Good luck with yours


----------



## chump54 (17 Nov 2009)

Hi,
I did something similar, I used a tupperware pot with house plant compost, saturated the soil, planted the HC then put clingfilm over the top. for the first few weeks I would take the clingfilm off to introduce more co2. but after one of the kids stuck his finger through it, I left it. I topped it up with water from the tank maybe twice in 6 months. I wouldn't have said it grew much but it stayed alive.

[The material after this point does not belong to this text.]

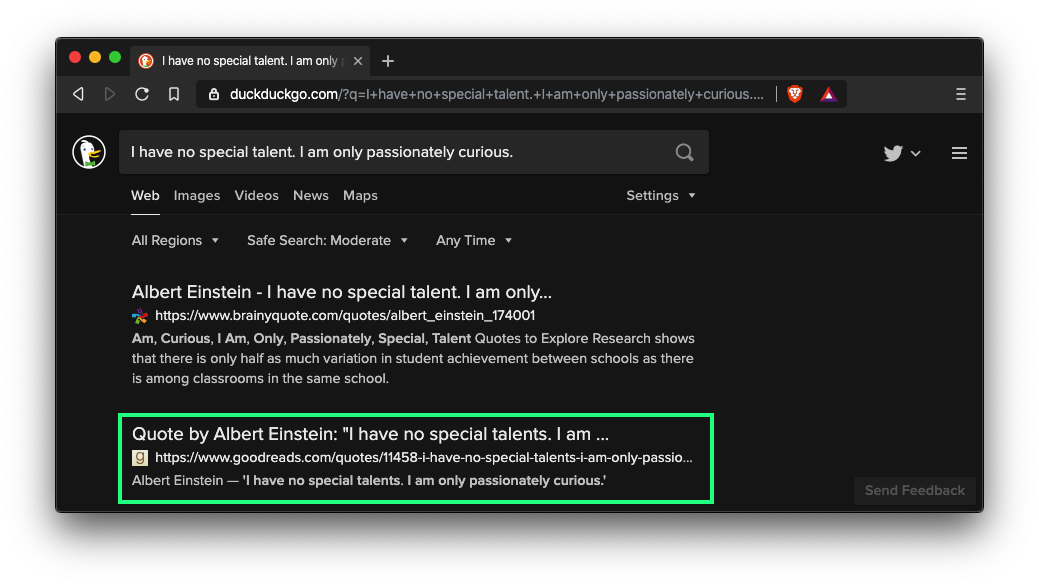Select the News search category
The height and width of the screenshot is (586, 1039).
click(x=310, y=195)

I am amazed at the results after 6 months on a south facing window sill to this viewtopic.php?f=35&t=8296#p93613

good luck. It's a tough little plant.

Chris


----------



## hensintheshed (18 Nov 2009)

Thanks for all the coments, 

Its still alive! I am also getting plenty of condensation on the inside of the tub so as far as I can tell its getting some good sunlight, its kind of frustrating tho having to work all day leaving in the dark in the morning and coming home in the dark!


----------



## altaaffe (18 Nov 2009)

Nice to see, I had it growing like a weed in a tray _inside_ the lid of an aquarium with the return from a filter spraying into it.  For substrate I used a betta breeding mat which is a bit like filter floss.  In fact most short stem or low growing plants we use have loved this set-up.  Got about 1 sqm of staurogyne growing now for my future project which is actually pushing the lids off the the tank (tank is 2m long with 2 lids)  No hassle - I only feed CSM&B, everything else comes from the large fish


----------